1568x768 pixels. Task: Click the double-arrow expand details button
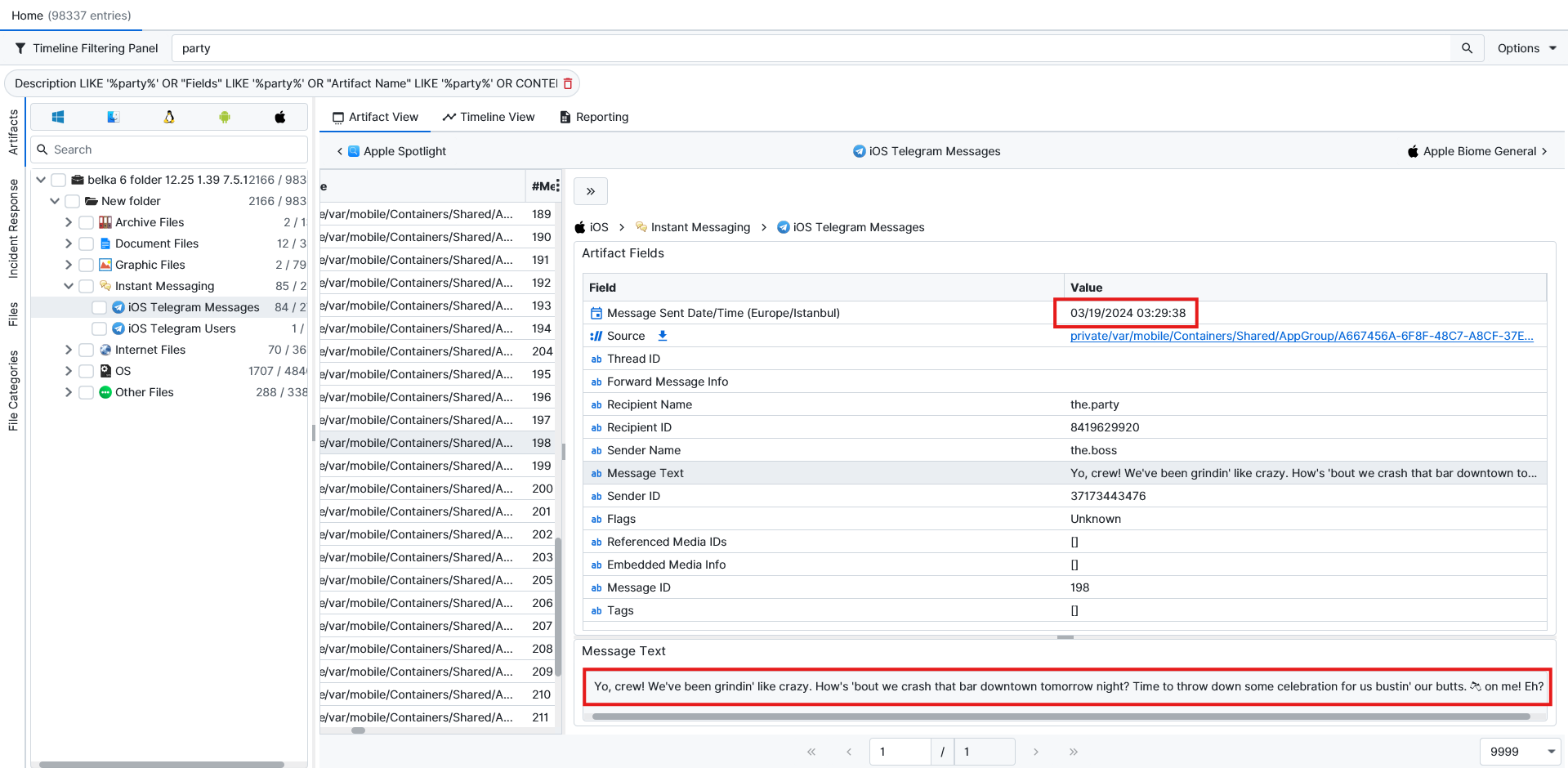(591, 191)
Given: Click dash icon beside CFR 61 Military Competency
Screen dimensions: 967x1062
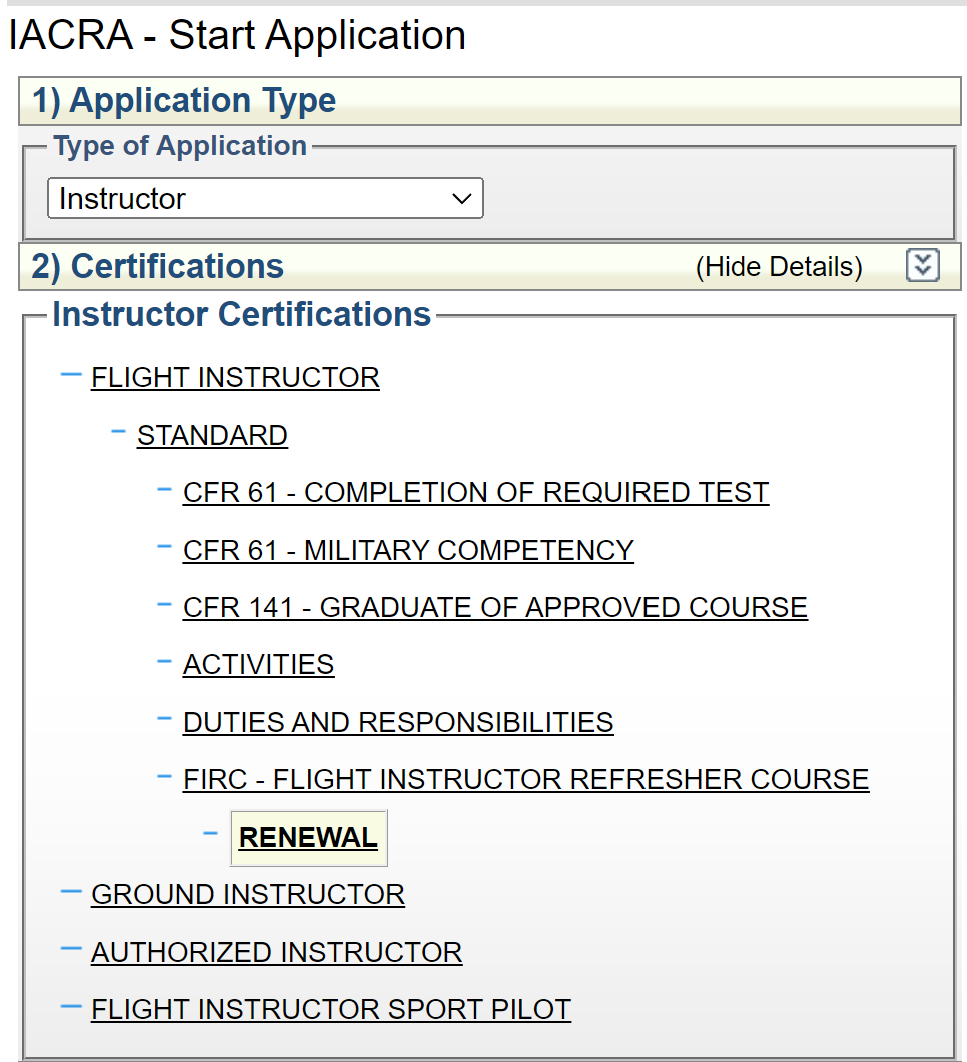Looking at the screenshot, I should pos(165,547).
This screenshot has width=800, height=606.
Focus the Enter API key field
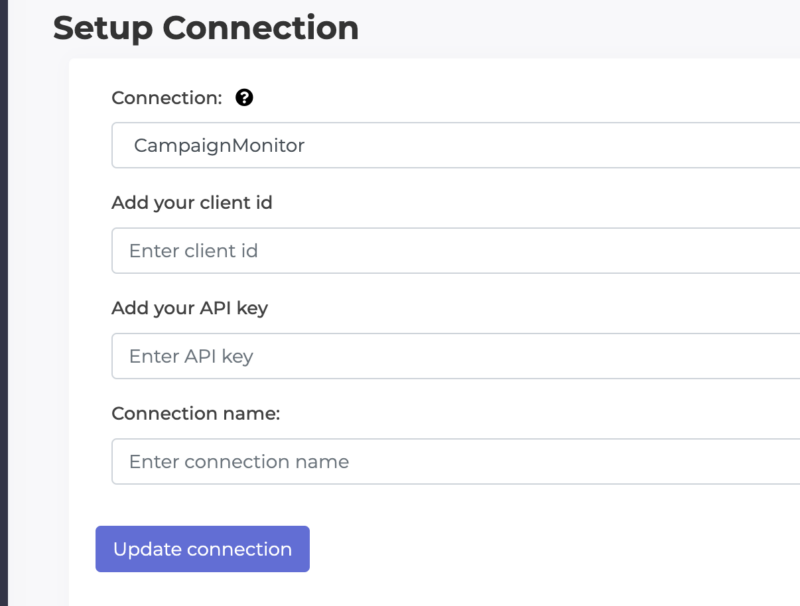coord(456,356)
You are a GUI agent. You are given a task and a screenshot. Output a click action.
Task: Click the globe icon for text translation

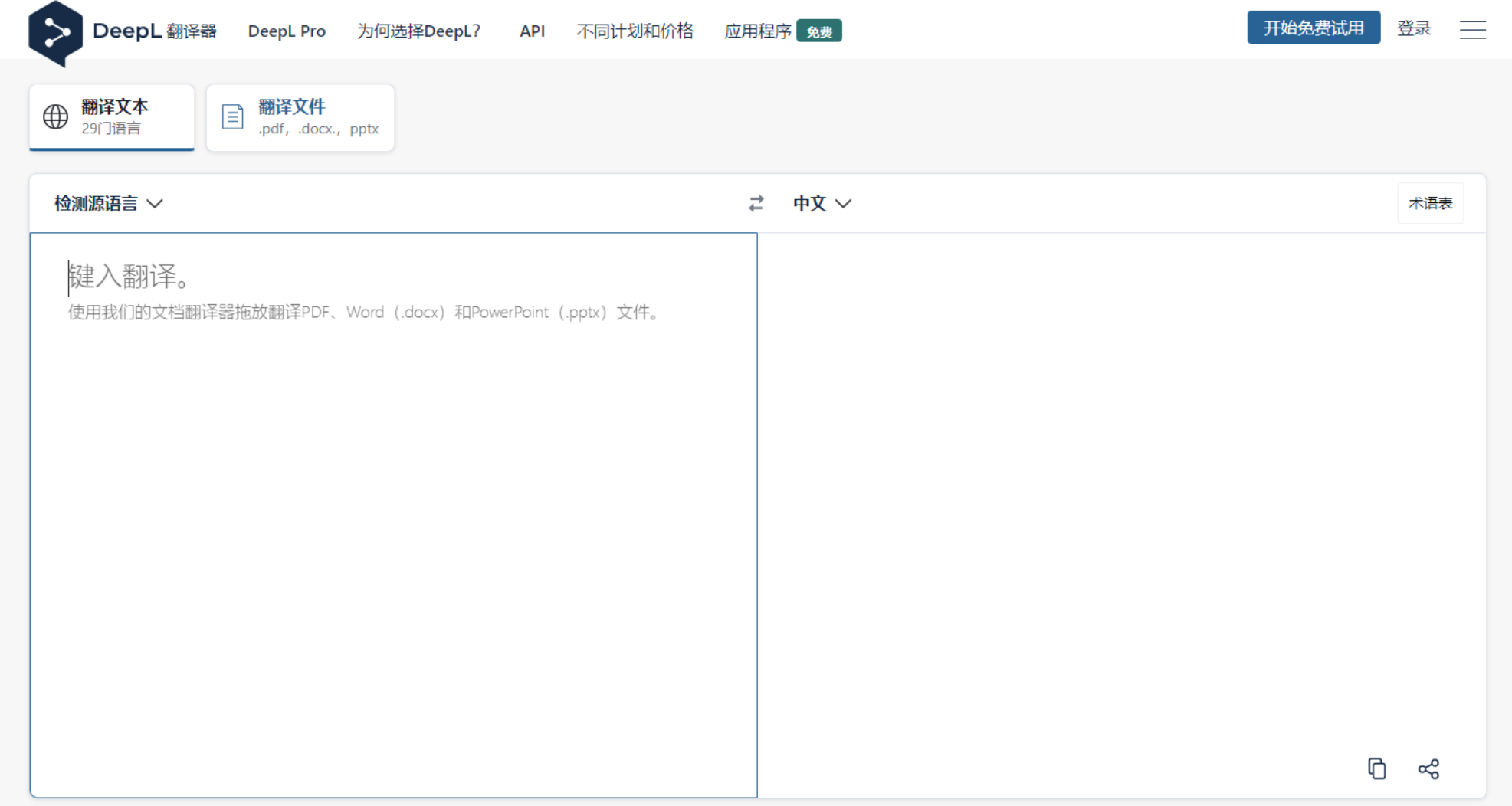[55, 117]
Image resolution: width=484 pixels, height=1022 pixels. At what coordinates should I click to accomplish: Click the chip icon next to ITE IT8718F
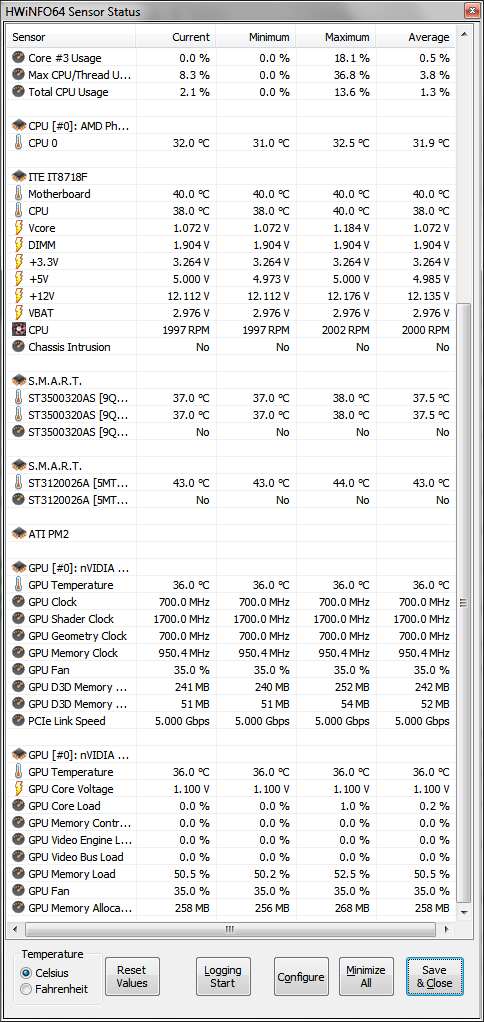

* Exercise objective *
Repeat the data above word for word, without pictures.

* Answer to this exercise *
1568x768 pixels. Task: Click the double-arrow expand details button
(591, 191)
Given: Click dash icon beside CFR 61 Military Competency
Screen dimensions: 967x1062
Looking at the screenshot, I should pos(165,547).
This screenshot has width=800, height=606.
Focus the Enter API key field
coord(456,356)
You are a GUI agent. You are given a task and a screenshot. Output a click action.
Task: Click the globe icon for text translation

[55, 117]
Image resolution: width=484 pixels, height=1022 pixels. At what coordinates should I click to accomplish: Click the chip icon next to ITE IT8718F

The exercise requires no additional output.